Abril de 1974. Los gerentes de una emisora radial suiza deciden que todo lo que se escucha en sus transmisiones es demasiado negativo y encargan a dos periodistas una importante misión: volar a Portugal para retratar toda la ayuda que el gobierno suizo le estuvo brindando a ese país y así endulzar un poco los oídos de sus radioescuchas. Esta tarea es asignada a dos personajes muy particulares: Julie, una joven reportera feminista que sueña con su programa propio (Valerie Donzelli) y Cauvin (Michel Vuillermoz), un periodista y veterano galán que viajó por el mundo pero hay mucho que no recuerda, porque sufre problemas de memoria. Ellos dos, junto a Bob (Patrick Lapp), un técnico de grabación que está más cerca de la jubilación que de la fama, se embarcan en la aventura de inmortalizar todas esas maravillas que se habían logrado gracias a la ayuda suiza.

Además de la tensa relación (muy bien construida desde los recursos del humor) que se establece entre Julie y Cauvin, a los periodistas se les presenta una barrera idiomática. Por eso, necesitarán conseguir un intérprete portugués, que será el papel que le tocará jugar a Pele (Francisco Belard), un joven de 18 años que aprendió francés mirando películas y que se une a este viaje a bordo de la camioneta Volkswagen que Bob nunca deja sola. Los verdaderos problemas aparecen cuando descubren que allí no hay mucho que ver, que la influencia suiza no había sido tal y que su investigación no tiene mucho futuro. En el medio de la frustración y de los crecientes conflictos entre los personajes, se enfrentan de repente con el sueño de todo periodista: estar en el momento exacto en el lugar exacto para contar la gran noticia. Era Abril de 1974 y en Portugal comenzaba la Revolución de los Claveles, el levantamiento popular que terminaría con una dictadura que llevaba casi 50 años en el poder. A pesar de las órdenes desde Suiza que los obligaban a volver inmediatamente, los protagonistas deciden vivir la revolución desde adentro. La juventud en las calles, la apertura sexual y las esperanzas de un mundo mejor son pintadas perfectamente en un juego de música y planos que incluye hasta una coreografía digna de una comedia musical de la época.

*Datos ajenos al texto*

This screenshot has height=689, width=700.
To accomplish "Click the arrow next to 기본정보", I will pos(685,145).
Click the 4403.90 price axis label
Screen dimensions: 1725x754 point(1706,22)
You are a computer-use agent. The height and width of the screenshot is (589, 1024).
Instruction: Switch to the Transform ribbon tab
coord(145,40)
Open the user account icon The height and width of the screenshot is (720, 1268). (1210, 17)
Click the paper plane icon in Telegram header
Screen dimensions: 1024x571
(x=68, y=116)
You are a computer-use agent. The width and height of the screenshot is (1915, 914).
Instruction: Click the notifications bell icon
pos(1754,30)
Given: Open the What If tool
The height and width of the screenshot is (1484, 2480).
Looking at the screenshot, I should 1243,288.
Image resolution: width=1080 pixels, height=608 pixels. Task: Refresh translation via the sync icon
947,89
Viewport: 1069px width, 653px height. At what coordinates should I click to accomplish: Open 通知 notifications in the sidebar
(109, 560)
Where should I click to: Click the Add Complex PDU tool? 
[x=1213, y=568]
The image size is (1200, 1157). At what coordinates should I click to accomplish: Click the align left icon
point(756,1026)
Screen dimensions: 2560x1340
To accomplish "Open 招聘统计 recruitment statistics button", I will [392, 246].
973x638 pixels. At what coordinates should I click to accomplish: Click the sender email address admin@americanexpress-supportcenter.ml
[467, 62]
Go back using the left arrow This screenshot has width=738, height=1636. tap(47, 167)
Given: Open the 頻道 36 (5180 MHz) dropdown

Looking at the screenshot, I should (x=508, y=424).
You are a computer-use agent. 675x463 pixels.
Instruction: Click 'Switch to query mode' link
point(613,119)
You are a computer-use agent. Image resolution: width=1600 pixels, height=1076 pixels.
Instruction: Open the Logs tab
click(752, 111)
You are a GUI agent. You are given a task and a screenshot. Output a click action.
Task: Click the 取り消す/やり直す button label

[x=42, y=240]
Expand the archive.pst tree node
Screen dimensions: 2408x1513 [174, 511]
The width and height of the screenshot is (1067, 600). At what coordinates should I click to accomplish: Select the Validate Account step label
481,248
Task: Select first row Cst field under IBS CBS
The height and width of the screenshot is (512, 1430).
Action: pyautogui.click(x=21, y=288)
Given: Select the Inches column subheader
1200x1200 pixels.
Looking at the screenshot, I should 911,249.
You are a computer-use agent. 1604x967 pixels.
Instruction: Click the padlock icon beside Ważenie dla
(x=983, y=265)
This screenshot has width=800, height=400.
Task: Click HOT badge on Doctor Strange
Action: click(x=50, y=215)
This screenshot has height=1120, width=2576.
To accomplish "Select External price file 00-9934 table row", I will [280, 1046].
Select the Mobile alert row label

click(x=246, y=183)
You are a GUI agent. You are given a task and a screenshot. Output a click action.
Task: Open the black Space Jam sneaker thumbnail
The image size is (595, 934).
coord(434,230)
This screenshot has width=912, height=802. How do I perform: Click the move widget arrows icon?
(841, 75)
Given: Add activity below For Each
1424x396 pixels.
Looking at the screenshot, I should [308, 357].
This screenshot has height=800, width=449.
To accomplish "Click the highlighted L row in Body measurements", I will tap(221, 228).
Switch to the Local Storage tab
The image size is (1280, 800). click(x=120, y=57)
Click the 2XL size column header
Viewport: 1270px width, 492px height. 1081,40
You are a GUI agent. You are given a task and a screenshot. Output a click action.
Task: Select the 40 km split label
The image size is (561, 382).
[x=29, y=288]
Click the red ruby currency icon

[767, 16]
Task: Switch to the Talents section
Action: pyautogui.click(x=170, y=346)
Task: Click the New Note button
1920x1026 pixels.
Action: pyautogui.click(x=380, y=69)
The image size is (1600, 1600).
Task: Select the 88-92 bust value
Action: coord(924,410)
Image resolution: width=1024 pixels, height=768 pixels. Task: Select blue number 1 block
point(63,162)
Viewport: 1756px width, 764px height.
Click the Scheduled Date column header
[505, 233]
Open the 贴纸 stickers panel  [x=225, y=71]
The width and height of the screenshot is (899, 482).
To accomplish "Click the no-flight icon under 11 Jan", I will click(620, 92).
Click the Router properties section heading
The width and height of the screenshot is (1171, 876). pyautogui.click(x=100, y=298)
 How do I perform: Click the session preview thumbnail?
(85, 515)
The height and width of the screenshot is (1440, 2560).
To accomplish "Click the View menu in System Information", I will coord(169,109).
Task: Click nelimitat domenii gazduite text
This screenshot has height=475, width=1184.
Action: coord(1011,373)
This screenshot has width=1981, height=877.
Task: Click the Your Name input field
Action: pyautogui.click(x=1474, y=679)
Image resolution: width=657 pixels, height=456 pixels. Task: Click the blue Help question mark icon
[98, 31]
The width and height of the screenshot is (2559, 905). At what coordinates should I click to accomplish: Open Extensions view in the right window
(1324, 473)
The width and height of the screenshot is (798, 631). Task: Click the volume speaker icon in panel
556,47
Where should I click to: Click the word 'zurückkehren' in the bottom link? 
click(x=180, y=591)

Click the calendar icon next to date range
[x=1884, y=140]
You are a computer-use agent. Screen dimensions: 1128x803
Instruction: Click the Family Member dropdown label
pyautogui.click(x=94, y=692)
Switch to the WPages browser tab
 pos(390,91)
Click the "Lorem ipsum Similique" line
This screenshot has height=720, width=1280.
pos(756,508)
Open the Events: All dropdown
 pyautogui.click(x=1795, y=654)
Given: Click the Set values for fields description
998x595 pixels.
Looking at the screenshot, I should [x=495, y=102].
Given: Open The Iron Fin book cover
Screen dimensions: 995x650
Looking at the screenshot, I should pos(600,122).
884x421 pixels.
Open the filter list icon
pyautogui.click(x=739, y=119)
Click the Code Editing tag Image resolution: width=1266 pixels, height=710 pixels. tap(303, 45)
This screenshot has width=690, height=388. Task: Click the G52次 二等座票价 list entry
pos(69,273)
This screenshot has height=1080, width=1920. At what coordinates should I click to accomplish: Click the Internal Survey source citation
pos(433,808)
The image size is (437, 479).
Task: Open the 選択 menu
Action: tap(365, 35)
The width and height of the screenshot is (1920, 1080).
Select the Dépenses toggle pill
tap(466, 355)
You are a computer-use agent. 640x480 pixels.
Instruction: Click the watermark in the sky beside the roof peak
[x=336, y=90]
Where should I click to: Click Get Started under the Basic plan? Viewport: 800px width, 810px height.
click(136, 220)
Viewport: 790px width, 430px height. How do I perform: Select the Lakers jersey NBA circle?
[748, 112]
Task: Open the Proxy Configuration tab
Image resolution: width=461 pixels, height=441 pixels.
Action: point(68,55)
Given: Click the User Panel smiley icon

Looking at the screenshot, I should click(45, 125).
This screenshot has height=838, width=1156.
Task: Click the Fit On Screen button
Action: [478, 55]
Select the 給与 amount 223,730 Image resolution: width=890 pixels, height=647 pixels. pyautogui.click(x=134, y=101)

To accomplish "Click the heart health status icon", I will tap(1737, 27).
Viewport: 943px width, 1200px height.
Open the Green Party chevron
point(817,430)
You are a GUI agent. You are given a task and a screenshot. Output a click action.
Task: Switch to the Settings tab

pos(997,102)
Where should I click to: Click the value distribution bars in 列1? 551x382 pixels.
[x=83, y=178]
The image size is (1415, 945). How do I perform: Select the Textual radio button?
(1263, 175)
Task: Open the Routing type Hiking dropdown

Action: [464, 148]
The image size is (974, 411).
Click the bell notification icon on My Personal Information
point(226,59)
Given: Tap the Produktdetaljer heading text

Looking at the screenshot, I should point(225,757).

La gran noticia es una película que deja una cálida sensación al salir del cine. Su director, Lionel Baier, afirma que este film intenta retratar la historia europea desde la perspectiva que se vivía en ese momento, en vez de la pesimista visión del pasado de esta Europa en crisis. Una película simpática que hace reír y hasta reflexionar un poco sobre los medios de comunicación y su rol en la historia. A través de la comedia, el director se da el lujo de hablar de temas complejos en un tono amigable que no confunde sino que invita al espectador a ir un poco más allá. El 25 de Abril pasado se cumplieron 40 años de la Revolución de los Claveles y esa debería ser una razón extra para no perderse esta película, y para darle una oportunidad a ese cine que tiene menos salas pero definitivamente mucho más contenido para dar.